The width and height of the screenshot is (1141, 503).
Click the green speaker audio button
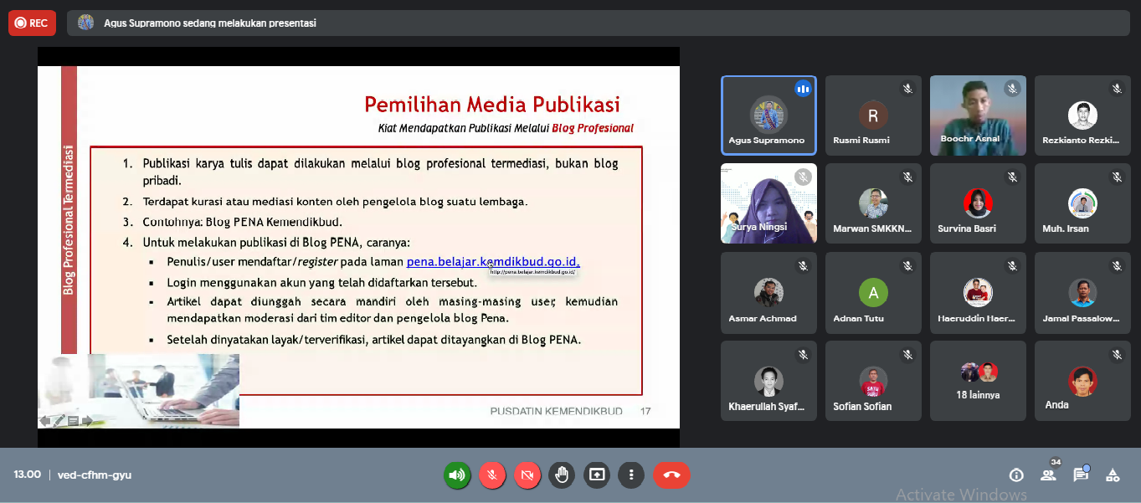[x=457, y=475]
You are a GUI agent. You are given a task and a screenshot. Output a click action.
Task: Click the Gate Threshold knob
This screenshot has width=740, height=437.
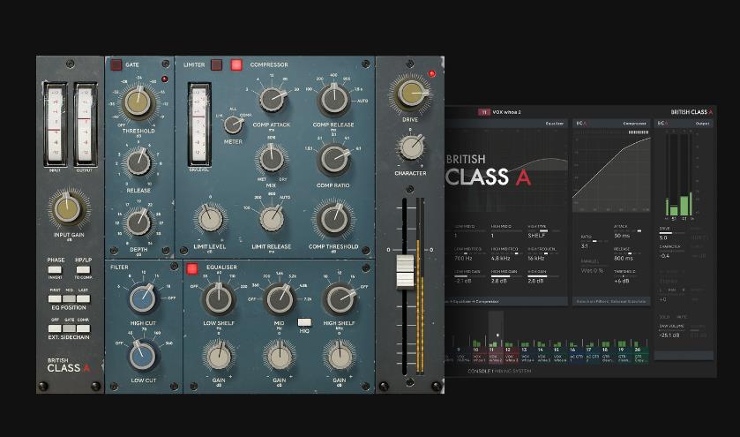click(137, 104)
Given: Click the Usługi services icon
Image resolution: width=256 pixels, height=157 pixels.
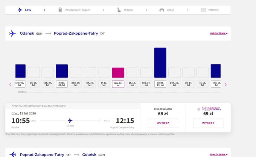Looking at the screenshot, I should click(162, 10).
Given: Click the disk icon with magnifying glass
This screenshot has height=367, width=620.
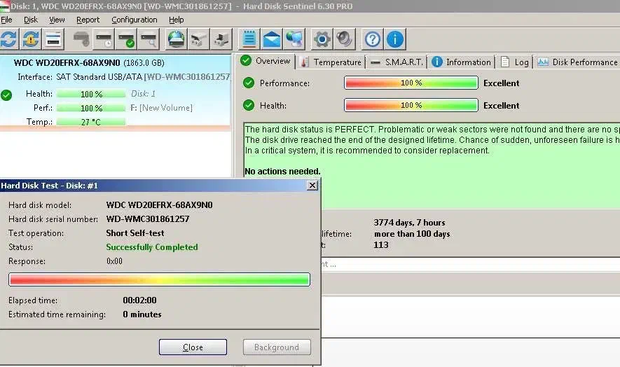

__________

> **TASK STATEMENT**
Write out, word for word, the items from the very start through the line with "click(137, 104)", including that line. Leave the pictures out of your copy.

> **SOLUTION TO THIS TASK**
The width and height of the screenshot is (1141, 503).
Click the green speaker audio button
[x=457, y=475]
You are a GUI agent. You are given a task and a screenshot. Output a click action.
Task: Click the Gate Threshold knob
This screenshot has width=740, height=437.
click(137, 104)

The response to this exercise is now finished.